------ Source document

# Inception



## yetizone (Jun 25, 2008)

Has anyone seen this yet?

A rave review on Empire ....

http://www.empireonline.com/reviews/review.asp?FID=136118

And looks very interesting from the trailers...

http://trailers.apple.com/trailers/wb/inception/


----------



## MOB (Oct 27, 2005)

Just watched it, it wore me out lol

Fantastic film, very long but epic IMO


----------



## Chris_R (Feb 3, 2008)

Brilliant. Ending is perfect.
A smart "sci-fi" that does not patronise you completely and expects a modicum of thought from it's audience.
The special effects are awesome, they just blend right in and are used where needed rather than just as "prettiness"


----------



## Dizzle77 (Mar 27, 2010)

we watched this at Imax. 
Absolutely loved it everything about it......concept, story, cinematography......

Looking forward to watching it again on blu ray


----------



## sirGonGon (May 28, 2010)

Thought this looked awful when I seen the trailer for it. Obviously isnt though going by the reviews!


----------



## Chris_R (Feb 3, 2008)

Dizzle77 said:


> we watched this at Imax.
> Absolutely loved it everything about it......concept, story, cinematography......
> 
> Looking forward to watching it again on blu ray


Yeah agreed, we got front row seats at the cinema which made it a little uncomfortable to watch. Be nice to get some of the details etc from a how screening.


----------



## yetizone (Jun 25, 2008)

------------
------ Supplied records

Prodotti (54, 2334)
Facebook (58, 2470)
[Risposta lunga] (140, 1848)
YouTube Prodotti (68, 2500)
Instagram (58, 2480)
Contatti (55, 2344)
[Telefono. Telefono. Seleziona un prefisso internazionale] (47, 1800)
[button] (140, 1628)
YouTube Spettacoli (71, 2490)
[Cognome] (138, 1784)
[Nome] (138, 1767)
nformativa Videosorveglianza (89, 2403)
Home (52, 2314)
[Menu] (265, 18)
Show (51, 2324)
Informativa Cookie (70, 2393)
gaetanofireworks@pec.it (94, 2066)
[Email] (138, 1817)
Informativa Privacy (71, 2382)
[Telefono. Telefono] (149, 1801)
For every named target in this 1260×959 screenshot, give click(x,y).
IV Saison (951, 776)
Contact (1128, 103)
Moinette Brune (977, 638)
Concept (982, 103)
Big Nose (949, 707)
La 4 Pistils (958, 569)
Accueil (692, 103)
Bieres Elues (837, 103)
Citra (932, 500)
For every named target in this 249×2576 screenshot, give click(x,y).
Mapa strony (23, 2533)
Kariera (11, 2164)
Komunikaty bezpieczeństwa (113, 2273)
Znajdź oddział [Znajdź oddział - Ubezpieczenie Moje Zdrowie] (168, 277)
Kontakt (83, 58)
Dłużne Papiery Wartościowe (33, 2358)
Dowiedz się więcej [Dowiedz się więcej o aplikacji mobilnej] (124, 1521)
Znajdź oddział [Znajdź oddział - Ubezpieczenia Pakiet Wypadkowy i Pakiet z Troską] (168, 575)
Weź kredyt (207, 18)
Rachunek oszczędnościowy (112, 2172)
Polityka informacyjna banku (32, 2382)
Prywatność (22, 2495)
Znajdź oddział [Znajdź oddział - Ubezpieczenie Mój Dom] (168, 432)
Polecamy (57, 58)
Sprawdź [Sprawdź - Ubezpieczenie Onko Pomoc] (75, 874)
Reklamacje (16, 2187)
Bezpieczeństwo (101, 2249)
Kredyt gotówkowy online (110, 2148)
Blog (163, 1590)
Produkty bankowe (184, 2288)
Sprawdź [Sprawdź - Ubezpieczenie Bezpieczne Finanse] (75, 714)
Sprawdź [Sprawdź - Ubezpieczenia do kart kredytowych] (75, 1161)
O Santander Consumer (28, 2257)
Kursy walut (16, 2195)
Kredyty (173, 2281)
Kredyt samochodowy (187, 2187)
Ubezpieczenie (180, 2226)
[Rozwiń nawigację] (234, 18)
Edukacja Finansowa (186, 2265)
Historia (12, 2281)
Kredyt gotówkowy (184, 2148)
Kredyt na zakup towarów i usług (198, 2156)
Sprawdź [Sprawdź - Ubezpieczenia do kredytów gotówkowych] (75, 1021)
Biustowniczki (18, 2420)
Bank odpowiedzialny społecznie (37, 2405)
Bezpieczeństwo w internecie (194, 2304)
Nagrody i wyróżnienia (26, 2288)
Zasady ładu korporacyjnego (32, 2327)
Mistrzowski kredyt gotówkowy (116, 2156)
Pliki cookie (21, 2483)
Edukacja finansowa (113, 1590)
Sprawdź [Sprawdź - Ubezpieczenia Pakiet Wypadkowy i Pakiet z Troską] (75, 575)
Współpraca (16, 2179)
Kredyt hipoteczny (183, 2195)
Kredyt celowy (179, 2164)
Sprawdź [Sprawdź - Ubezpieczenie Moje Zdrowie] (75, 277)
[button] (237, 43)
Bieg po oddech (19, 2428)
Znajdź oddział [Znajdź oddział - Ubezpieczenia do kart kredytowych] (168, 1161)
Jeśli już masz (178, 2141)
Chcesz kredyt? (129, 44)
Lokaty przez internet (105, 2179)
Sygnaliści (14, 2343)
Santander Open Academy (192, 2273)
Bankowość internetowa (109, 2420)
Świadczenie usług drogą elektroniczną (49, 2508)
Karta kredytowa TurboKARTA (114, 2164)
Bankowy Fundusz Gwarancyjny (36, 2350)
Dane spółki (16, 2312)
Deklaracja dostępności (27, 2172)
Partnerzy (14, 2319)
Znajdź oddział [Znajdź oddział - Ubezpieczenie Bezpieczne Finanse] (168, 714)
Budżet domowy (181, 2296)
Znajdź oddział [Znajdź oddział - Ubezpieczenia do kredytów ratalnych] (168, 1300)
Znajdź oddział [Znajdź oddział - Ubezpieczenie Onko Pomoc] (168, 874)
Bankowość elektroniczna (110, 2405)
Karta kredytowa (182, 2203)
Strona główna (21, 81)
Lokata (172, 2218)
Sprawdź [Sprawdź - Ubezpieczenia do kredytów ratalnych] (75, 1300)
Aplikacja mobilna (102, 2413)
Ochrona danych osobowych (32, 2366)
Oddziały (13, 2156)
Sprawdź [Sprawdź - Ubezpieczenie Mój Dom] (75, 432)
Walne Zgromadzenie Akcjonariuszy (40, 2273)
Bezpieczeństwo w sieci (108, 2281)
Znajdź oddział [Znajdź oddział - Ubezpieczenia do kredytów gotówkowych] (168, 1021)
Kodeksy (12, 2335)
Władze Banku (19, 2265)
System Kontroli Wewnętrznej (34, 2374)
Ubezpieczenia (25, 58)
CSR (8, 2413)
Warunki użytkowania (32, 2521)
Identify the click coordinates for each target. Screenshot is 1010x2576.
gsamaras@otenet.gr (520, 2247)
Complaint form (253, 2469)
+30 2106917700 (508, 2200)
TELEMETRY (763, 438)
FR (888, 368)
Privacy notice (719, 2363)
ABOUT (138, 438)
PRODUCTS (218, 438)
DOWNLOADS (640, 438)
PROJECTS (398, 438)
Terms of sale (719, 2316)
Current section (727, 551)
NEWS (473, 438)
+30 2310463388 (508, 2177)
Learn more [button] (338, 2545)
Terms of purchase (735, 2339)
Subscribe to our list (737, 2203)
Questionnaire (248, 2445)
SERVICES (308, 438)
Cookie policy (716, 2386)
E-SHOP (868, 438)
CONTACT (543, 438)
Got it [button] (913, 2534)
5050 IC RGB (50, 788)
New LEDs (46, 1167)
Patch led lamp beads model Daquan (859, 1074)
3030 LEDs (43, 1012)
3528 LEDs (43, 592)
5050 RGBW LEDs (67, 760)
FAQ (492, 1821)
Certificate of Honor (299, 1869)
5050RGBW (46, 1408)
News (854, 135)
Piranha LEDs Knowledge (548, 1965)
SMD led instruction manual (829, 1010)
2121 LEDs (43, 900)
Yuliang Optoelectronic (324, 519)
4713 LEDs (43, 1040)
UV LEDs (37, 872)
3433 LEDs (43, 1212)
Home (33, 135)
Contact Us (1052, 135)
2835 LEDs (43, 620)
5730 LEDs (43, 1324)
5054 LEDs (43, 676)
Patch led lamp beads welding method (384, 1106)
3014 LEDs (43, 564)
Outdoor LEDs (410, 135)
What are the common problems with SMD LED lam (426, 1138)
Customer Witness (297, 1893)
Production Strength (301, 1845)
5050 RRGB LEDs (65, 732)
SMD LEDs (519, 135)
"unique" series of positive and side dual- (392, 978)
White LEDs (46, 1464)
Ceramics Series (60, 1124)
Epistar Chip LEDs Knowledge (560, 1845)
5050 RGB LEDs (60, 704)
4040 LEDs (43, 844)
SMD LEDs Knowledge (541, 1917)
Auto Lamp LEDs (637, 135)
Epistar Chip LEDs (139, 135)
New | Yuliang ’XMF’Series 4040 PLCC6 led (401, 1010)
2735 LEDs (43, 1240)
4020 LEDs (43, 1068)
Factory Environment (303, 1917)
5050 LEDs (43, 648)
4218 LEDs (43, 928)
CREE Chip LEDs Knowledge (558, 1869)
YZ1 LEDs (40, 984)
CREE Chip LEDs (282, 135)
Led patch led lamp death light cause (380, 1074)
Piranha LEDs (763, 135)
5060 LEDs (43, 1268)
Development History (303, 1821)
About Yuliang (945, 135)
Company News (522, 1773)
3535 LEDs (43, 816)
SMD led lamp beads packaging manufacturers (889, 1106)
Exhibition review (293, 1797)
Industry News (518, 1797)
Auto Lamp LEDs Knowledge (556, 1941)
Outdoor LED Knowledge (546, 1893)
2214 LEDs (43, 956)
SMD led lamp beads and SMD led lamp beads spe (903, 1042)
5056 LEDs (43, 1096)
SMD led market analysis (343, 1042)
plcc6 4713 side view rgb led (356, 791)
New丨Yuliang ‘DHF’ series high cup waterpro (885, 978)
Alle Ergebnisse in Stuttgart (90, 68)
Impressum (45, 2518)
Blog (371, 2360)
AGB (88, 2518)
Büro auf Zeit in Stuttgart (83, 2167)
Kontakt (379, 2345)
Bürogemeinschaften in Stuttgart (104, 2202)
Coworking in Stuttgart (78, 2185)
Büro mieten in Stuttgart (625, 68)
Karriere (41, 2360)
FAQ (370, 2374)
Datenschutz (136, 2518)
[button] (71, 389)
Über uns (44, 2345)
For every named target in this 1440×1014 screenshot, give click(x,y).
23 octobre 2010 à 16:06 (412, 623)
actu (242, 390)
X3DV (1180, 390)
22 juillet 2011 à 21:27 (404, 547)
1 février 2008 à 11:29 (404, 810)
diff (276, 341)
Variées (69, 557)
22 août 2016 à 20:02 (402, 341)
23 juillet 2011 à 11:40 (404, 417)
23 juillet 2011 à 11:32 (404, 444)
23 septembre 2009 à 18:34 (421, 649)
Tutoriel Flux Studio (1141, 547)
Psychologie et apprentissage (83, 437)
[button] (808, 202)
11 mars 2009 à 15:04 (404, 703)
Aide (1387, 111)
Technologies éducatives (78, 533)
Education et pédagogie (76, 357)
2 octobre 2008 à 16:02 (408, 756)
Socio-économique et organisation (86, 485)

------------

_Exercise directions_
Answer these questions using the Inception forum thread.
(a) Which publication does yetizone say gave the film a rave review?
(b) Where did Dizzle77 watch the film?
(c) In his reply to Dizzle77, where does Chris_R say his group sat at the cinema?

_Exercise response_
(a) Empire.
(b) At Imax.
(c) In the front row, which made the film a little uncomfortable to watch.